> [What needs to be done]: Replace each "Branches" in the rows below with "Offices", then write all the rows out again with nothing else changed.

> [Input]:

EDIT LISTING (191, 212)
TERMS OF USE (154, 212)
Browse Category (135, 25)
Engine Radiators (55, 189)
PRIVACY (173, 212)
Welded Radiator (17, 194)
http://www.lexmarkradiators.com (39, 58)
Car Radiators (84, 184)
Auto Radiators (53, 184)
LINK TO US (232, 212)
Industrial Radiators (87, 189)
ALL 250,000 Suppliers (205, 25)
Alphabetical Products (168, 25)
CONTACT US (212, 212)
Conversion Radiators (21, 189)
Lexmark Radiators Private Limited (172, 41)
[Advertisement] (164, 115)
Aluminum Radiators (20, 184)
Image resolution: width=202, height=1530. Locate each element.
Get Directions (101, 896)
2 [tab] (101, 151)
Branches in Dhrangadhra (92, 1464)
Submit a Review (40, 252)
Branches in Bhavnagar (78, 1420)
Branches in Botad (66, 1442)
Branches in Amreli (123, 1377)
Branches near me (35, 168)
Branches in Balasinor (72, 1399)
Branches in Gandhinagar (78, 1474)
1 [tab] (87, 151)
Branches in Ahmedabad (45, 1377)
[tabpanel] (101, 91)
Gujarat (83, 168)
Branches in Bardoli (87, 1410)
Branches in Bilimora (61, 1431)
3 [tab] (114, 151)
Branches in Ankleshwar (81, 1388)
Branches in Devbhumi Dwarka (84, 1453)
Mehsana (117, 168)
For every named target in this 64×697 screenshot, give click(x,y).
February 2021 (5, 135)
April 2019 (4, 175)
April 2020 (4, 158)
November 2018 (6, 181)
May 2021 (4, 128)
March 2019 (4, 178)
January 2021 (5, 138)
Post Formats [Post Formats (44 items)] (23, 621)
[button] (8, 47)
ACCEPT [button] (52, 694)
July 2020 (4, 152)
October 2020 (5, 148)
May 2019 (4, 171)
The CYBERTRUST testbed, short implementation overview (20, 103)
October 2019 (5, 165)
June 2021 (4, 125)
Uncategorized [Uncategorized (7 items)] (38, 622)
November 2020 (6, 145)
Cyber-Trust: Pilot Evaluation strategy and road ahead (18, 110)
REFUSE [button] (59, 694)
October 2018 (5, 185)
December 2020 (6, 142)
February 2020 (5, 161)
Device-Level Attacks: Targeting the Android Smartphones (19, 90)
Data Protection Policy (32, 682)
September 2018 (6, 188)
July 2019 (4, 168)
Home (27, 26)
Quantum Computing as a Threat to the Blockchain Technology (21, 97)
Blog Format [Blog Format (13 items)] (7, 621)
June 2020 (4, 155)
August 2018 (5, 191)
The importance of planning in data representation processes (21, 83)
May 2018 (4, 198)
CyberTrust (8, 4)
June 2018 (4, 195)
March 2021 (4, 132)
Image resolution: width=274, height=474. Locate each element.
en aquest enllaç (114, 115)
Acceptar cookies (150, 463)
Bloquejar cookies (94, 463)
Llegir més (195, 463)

> [Result for this task]:
EDIT LISTING (191, 212)
TERMS OF USE (154, 212)
Browse Category (135, 25)
Engine Radiators (55, 189)
PRIVACY (173, 212)
Welded Radiator (17, 194)
http://www.lexmarkradiators.com (39, 58)
Car Radiators (84, 184)
Auto Radiators (53, 184)
LINK TO US (232, 212)
Industrial Radiators (87, 189)
ALL 250,000 Suppliers (205, 25)
Alphabetical Products (168, 25)
CONTACT US (212, 212)
Conversion Radiators (21, 189)
Lexmark Radiators Private Limited (172, 41)
[Advertisement] (164, 115)
Aluminum Radiators (20, 184)
Image resolution: width=202, height=1530. Locate each element.
Get Directions (101, 896)
2 [tab] (101, 151)
Offices in Dhrangadhra (92, 1464)
Submit a Review (40, 252)
Offices in Bhavnagar (78, 1420)
Offices in Botad (66, 1442)
Offices in Amreli (123, 1377)
Offices near me (35, 168)
Offices in Balasinor (72, 1399)
Offices in Gandhinagar (78, 1474)
1 [tab] (87, 151)
Offices in Ahmedabad (45, 1377)
[tabpanel] (101, 91)
Gujarat (83, 168)
Offices in Bardoli (87, 1410)
Offices in Bilimora (61, 1431)
3 [tab] (114, 151)
Offices in Ankleshwar (81, 1388)
Offices in Devbhumi Dwarka (84, 1453)
Mehsana (117, 168)
For every named target in this 64×697 screenshot, give click(x,y).
February 2021 (5, 135)
April 2019 (4, 175)
April 2020 (4, 158)
November 2018 (6, 181)
May 2021 (4, 128)
March 2019 (4, 178)
January 2021 (5, 138)
Post Formats [Post Formats (44 items)] (23, 621)
[button] (8, 47)
ACCEPT [button] (52, 694)
July 2020 (4, 152)
October 2020 (5, 148)
May 2019 (4, 171)
The CYBERTRUST testbed, short implementation overview (20, 103)
October 2019 (5, 165)
June 2021 (4, 125)
Uncategorized [Uncategorized (7 items)] (38, 622)
November 2020 (6, 145)
Cyber-Trust: Pilot Evaluation strategy and road ahead (18, 110)
REFUSE [button] (59, 694)
October 2018 (5, 185)
December 2020 (6, 142)
February 2020 (5, 161)
Device-Level Attacks: Targeting the Android Smartphones (19, 90)
Data Protection Policy (32, 682)
September 2018 (6, 188)
July 2019 (4, 168)
Home (27, 26)
Quantum Computing as a Threat to the Blockchain Technology (21, 97)
Blog Format [Blog Format (13 items)] (7, 621)
June 2020 (4, 155)
August 2018 (5, 191)
The importance of planning in data representation processes (21, 83)
May 2018 (4, 198)
CyberTrust (8, 4)
June 2018 (4, 195)
March 2021 (4, 132)
Image resolution: width=274, height=474. Locate each element.
en aquest enllaç (114, 115)
Acceptar cookies (150, 463)
Bloquejar cookies (94, 463)
Llegir més (195, 463)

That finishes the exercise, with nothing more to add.